Your answer must be the exact lines below, starting with the line with "This screenshot has height=792, width=1698." and going on through the line with "the Overview list", both included, with no pictures.

→ RECORDS FOR THIS EXERCISE:
▬▬▬

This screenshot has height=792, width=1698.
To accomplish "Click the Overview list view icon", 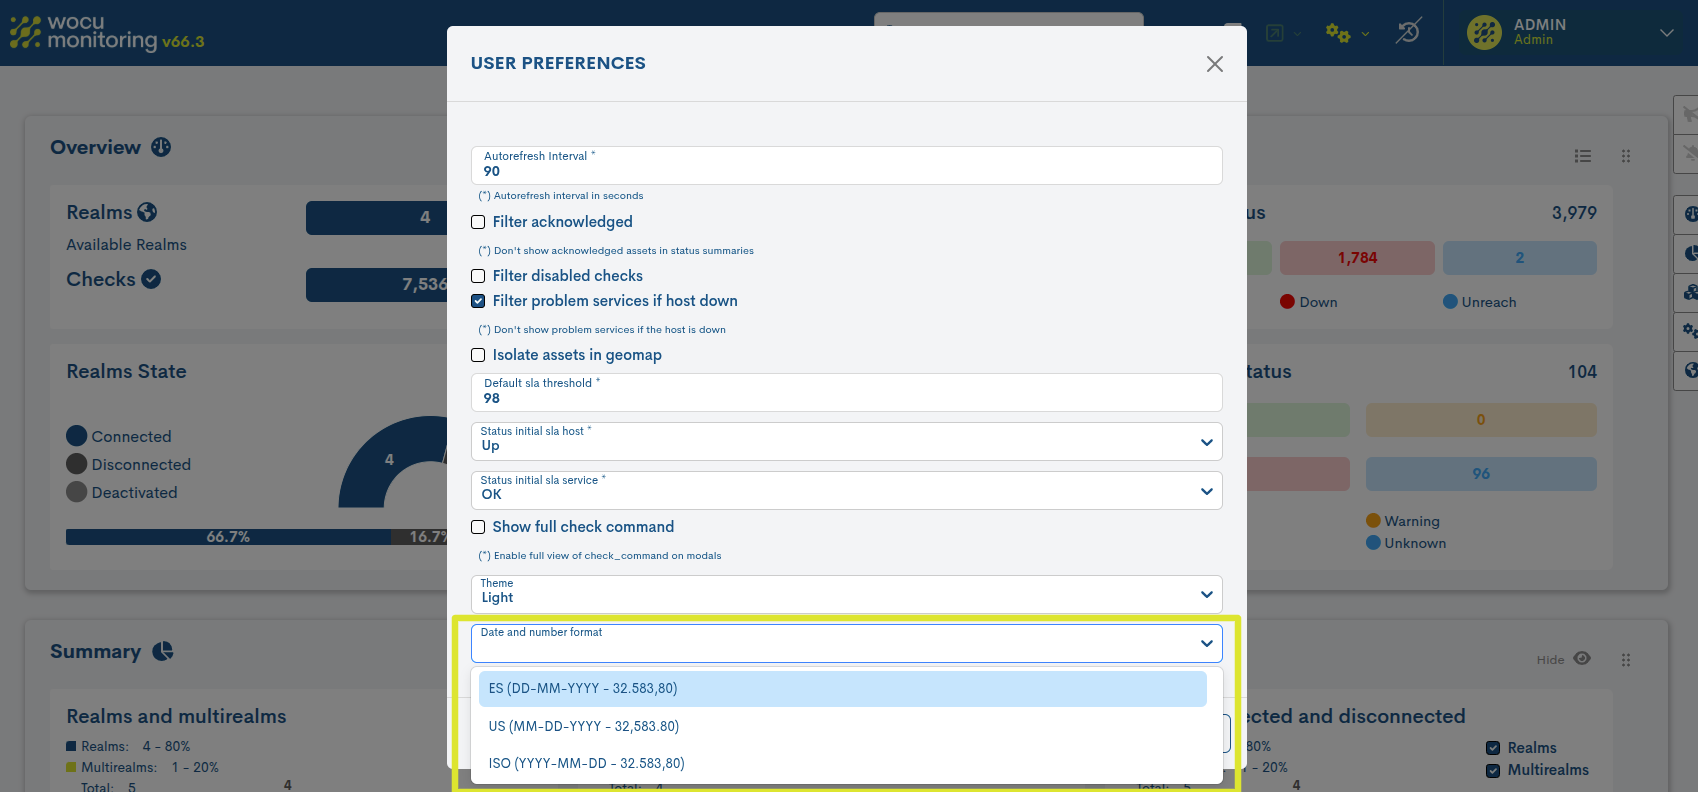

▬▬▬

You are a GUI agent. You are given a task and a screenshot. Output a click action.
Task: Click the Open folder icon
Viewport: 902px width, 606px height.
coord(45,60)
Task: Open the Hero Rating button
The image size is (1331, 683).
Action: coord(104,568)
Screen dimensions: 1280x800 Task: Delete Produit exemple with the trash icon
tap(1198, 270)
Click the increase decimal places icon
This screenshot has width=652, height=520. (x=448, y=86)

▬▬▬

→ WRITTEN REPLY:
This screenshot has height=792, width=1698.
To accomplish "Click the Overview list view icon", 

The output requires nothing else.